You can also look at supporting analytes similar to what you would consider with other companion animals: cholesterol, proteins, triglycerides, and blood glucose. However, there is little research to completely support the changes. There is strong anecdotal support, but you shouldn’t change your mind based on the other analytes. If the blood panel raises concern for liver pathology, then ultrasound should be recommended to the client.

Evaluating the GI tract, nutritional status, and hydration

Additional analytes in the panel may be used in conjunction with others previously discussed to evaluate overall health. Albumin will be elevated by dehydration. Albumin and other proteins may be lowered with significant anorexia or malabsorption. Glucose, cholesterol, uric acid, and triglycerides can trend in the same manner, depending on the species.

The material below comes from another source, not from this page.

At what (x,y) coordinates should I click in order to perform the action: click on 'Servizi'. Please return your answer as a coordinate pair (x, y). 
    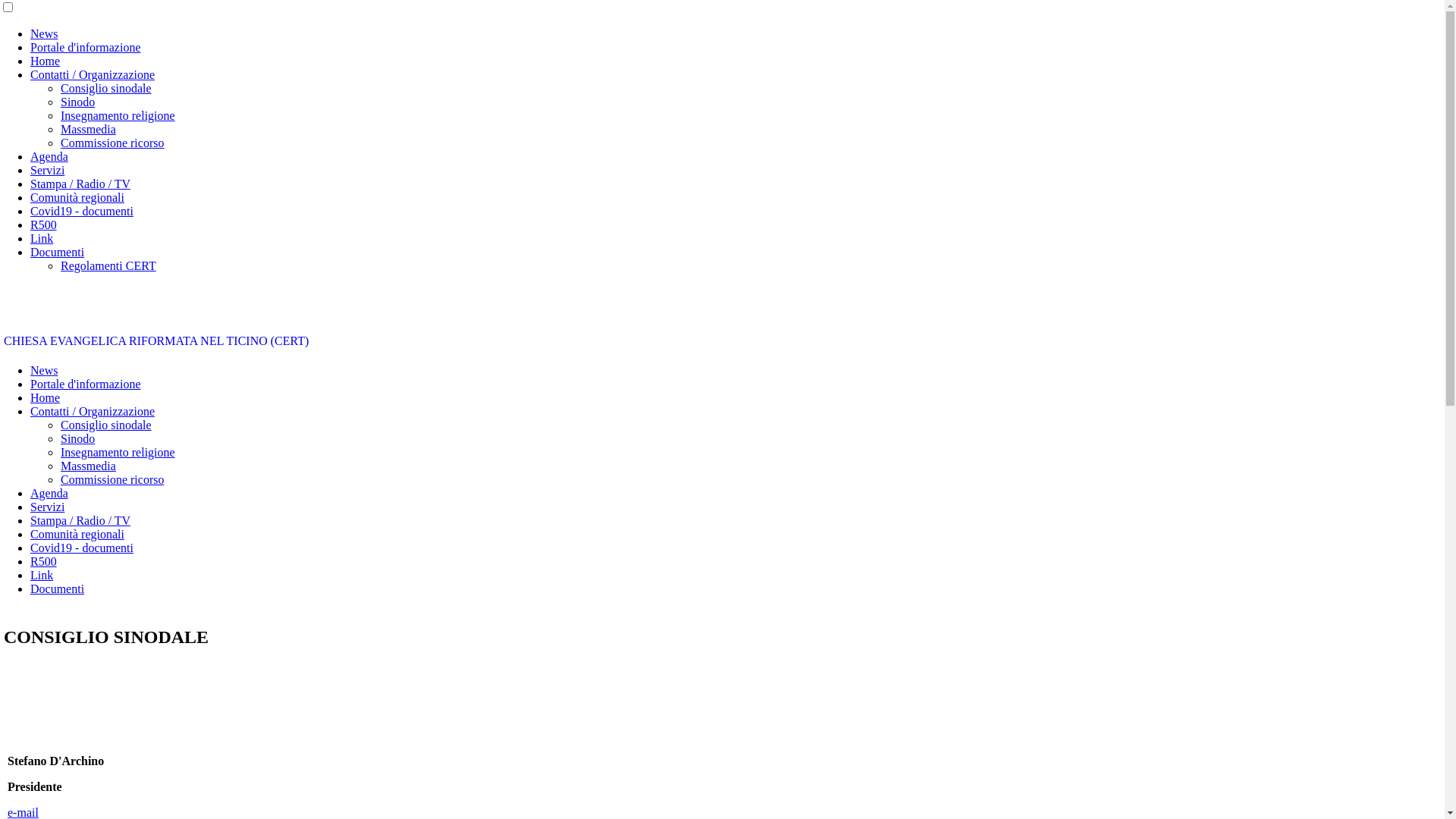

There are a couple of important things to note here. First, this isn’t a diagnosis. Further diagnostic testing will be required to find the underlying cause that led to anorexia or malabsorption. Second, albumin values on the standard chemistry panels are obtained using the Bromcresol Green method, which isn’t fully reliable in most reptiles.7 If there’s an indication of abnormalities in the serum proteins, you should consider protein electrophoresis (EpH) to get more accurate values.

A few additional notes

The reference ranges for many species are extrapolated from studies involving few animals compared to dog, cat, or equine reference ranges. Trending is important, and that’s a good reason to recommend early wellness testing for patients.

Significant seasonal variations exist.

Severe hyperglycemia is correlated with gastric adenocarcinoma in bearded dragons. However, this should not be considered pathognomonic for the condition (REFER).

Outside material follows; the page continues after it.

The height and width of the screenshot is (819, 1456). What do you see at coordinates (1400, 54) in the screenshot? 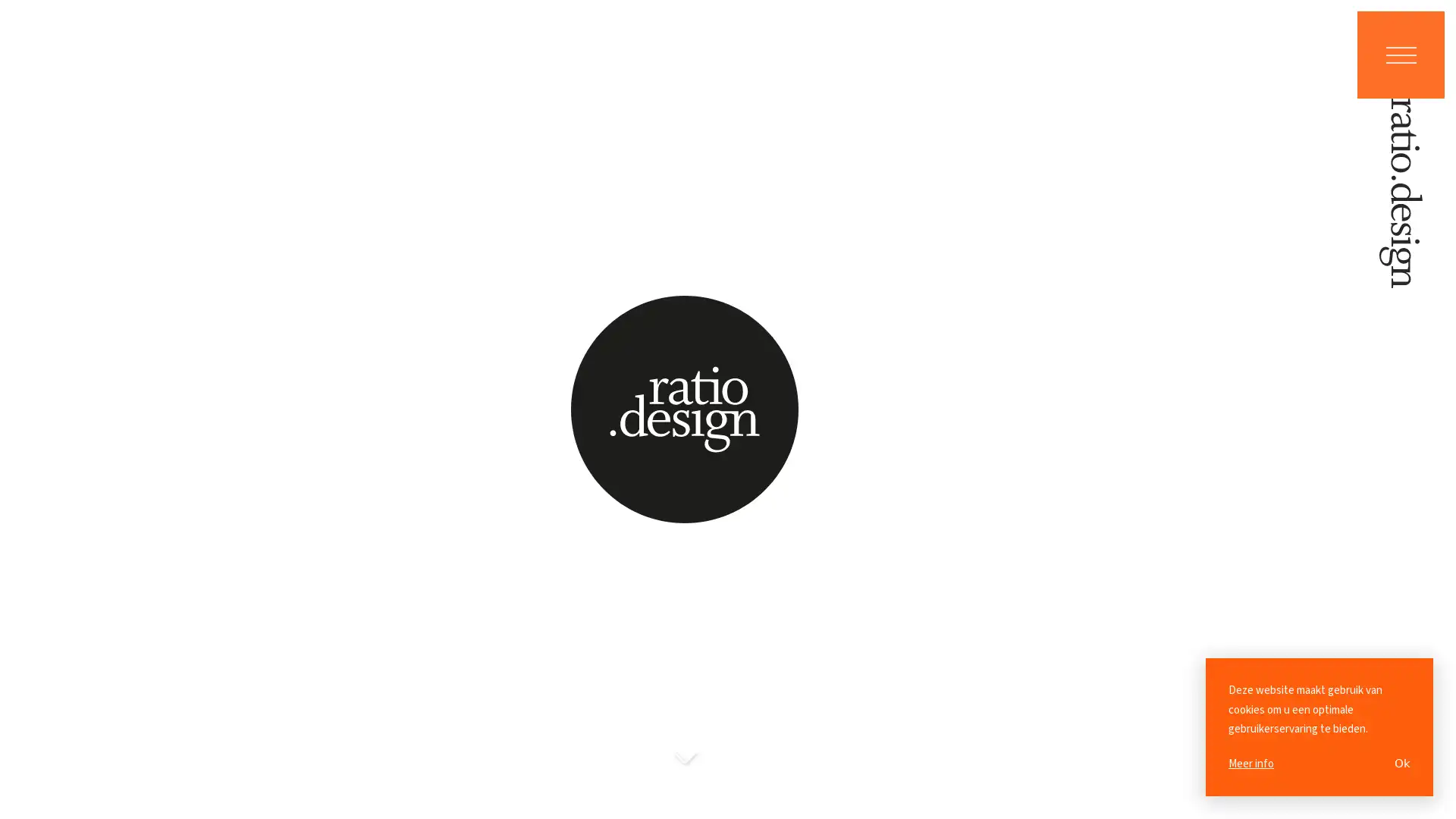
I see `Open menu` at bounding box center [1400, 54].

In addition to seasonal variations, reproductive status will affect the normal values. We may have a future article with more detail, but for the purpose of interpreting the serum chemistry panel, you should be aware that calcium (and some other analytes) will be elevated above reference ranges with normal reproductive activity in female reptiles.2 There may be no cause for alarm with elevated calcium, but the animal should be monitored to be sure the reproductive cycle proceeds normally. Likewise, a reproductively active female with calcium in the reference ranges may not be normal.

I remember learning that the job of a clinician may be to explain a normal diagnostic finding that results from two equal and opposing abnormal forces (shout out to Dr. Rance Sellon from Washington State University). A reptile with active follicles or eggs, but severe emaciation or malnutrition, may balance out with calcium inside the reference ranges.

Normal, healthy bearded dragon

Figure 3. Normal, healthy bearded dragon. Photo provided by Moichor.


We all have imposter syndrome at some point in our career. Reptile chemistry panels can be complicated and feed into that. Now that you have more confidence with interpretation of reptile chemistry panels, you can evaluate the findings for your lethargic patient, and you’ll know how to proceed with treatment and additional testing so that your lizard friend is back to normal.


  1. Wellehan J. Chapter 3: Clinical Aspects of Evolution in Reptile Medicine. In: Mader D and Divers S (editors), Current Therapy in Reptile Medicine and Surgery (2014). Elsevier.
  2. Heatley J and Russell K. Chapter 34: Clinical Chemistry. In: Divers S and Stahl S (editors), Mader’s Reptile and Amphibian Medicine and Surgery, 3rd edition (2019). Elsevier.
  3. Wilkinson S and Divers S. Clinical Management of Reptile Renal Disease. VCNA 23(1); 2020; p. 151-168.
  4. Miller H. Urinary diseases of reptiles: Pathophysiology and diagnosis. Seminars in Avian and Exotic Pet Medicine: 7(2); 1998, p. 93-103.
  5. Bogan J and Mitchell M. Characterizing Tissue Enzyme Activities in the American Alligator (Alligator mississippiensis). JHMS 24(3-4); 2014, p. 77-81.
  6. Mason A, Perry S, and Mitchell M. Plasma and tissue enzyme activities of banded water snakes (Nerodia fasciata) and diamondback water snakes (Nerodia rhombifer). AJVR 83(1); 2021, p. 5-14.
  7. Muller K and Brunnberg L. Determination of plasma albumin concentration in healthy and diseased turtles: a comparison of protein electrophoresis and the bromcresol green dye-binding method. VetClinPath 39(1); 2010, p. 79-82.